If you listen hard, you can hear the pulse of the CMBS market beating again.
Conduit lenders are creeping back, increasing their visibility and production as the year goes on. Firms such as Goldman Sachs, JPMorgan Chase, Bank of America, Deutsche Bank, RBS, Cantor Fitzgerald, and Bridger Commercial Funding are actively quoting and closing loans.
It’s a much more humble enterprise these days, however, and the industry’s heyday of 2007 seems like decades ago. Today’s conduits are targeting stabilized assets in large metro areas, as well as large deal sizes, often more than $15 million or $20 million. The rates being offered are in the mid- to high 6-percent range, about 100 basis points (bps) higher than what you can get from the government-sponsored enterprises (GSEs).

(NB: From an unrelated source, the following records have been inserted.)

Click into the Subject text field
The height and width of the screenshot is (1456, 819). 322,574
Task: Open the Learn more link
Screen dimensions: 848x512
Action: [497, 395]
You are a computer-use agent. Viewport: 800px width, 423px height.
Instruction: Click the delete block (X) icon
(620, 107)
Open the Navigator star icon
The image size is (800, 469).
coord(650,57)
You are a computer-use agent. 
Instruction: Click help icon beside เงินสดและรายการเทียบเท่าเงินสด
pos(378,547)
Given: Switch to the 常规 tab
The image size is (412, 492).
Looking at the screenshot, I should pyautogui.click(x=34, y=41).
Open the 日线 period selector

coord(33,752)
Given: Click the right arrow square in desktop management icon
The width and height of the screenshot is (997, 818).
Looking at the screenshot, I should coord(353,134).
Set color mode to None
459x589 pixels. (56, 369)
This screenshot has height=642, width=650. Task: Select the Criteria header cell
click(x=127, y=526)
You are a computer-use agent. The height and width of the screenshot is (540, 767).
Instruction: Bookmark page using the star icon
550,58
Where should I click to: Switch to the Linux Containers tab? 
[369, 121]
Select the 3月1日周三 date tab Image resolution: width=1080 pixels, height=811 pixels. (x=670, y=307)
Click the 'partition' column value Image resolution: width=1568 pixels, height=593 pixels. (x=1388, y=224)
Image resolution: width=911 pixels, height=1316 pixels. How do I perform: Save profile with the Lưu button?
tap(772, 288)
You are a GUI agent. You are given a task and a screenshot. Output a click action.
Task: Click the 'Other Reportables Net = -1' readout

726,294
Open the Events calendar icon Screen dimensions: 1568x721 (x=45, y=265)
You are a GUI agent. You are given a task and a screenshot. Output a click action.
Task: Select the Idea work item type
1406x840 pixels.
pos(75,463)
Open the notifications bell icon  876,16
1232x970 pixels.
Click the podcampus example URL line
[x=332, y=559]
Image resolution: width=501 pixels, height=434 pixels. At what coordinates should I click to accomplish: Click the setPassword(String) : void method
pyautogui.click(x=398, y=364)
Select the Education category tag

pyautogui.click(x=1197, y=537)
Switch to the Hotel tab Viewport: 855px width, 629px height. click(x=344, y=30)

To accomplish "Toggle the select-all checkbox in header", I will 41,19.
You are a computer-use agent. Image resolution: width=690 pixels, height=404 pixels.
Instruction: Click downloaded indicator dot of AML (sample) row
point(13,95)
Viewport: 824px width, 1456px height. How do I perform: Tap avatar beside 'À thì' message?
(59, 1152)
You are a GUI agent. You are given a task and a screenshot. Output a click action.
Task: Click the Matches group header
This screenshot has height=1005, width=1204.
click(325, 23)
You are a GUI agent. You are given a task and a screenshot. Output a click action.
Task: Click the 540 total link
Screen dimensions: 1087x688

But many in the CMBS industry feel it’s just a matter of time before their execution becomes more viable for multifamily borrowers. In April, a $309 million issuance from RBS was oversubscribed, and another multi-borrower issuance of more than $800 million is coming soon from JPMorgan. This slow but steady momentum has allowed pricing on conduit loans to come in about 100 bps in the last three months.
“Six months ago, there were no multi-borrower issues that had gone to market,” says Paul O’Rear, executive vice president and chief credit officer at San Francisco-based Bridger Commercial Funding. “We’ve now had one or two, and they’ve been well-received, and that gives us confidence that the demand for CMBS bonds is there.”
Bridger does not market directly to borrowers, but instead works primarily with financial institutions that lack their own securitization capability. The company is currently offering five- and 10-year loans that can go up to 75 percent loan-to-value and down to a 1.25x debt service coverage ratio (DSCR). Full leverage transactions are being priced in the high-6 percent range, but the price becomes more competitive on lower leverage transactions.
Rebuilding
At the peak of the market in 2007, Bridger employed about 95 people. Now the company is rebuilding with just 15 employees. Bridger is looking to ramp up its production staff—relationship managers, credit managers and deal closers—this year, with a target of originating about $300 million, a far cry from the its $1.5 billion run rate at the height of the market.
It’s a little too early to pronounce the industry’s return to health, though. The economic woes roiling the Euro, and the uncertainty in pricing bonds, are slowing down the industry’s re-emergence.
“The market turmoil derails it in the short-term and leads to uncertainty as to how to price,” says Clay Sublett, national production manager and CMBS director for Cleveland-based KeyBank Real Estate Capital. “When you’re uncertain on where to price, you price wide, you build in that uncertainty. But if things calm down, you’ll see loans priced more in the low 6 percent range.”
And the CMBS industry continues to deal with the fallout from the last boom time. The CMBS delinquency rate for commercial real estate loans (30 days or more delinquent) rose to 8.4 percent in May, with the multifamily delinquency rate jumping to 13.3 percent.
One of the reasons that multifamily CMBS loans have such a high delinquency rate is that conduit lenders often stretched underwriting and lowered rates to get a certain percentage of multifamily loans into their pools. By doing so, they could sell the bonds to Fannie Mae and Freddie Mac.
But multifamily borrowers shouldn’t expect the same treatment going forward. “They would do multifamily back in the day at a break even or maybe even a loss to create their pool dynamics,” says Mike Kavanau, senior managing director at Holliday Fenoglio Fowler's Chicago office. “It allowed them to sell the paper to Fannie and Freddie, but my gut is that that game has run its course. They’re not going to do loss leaders on multifamily.”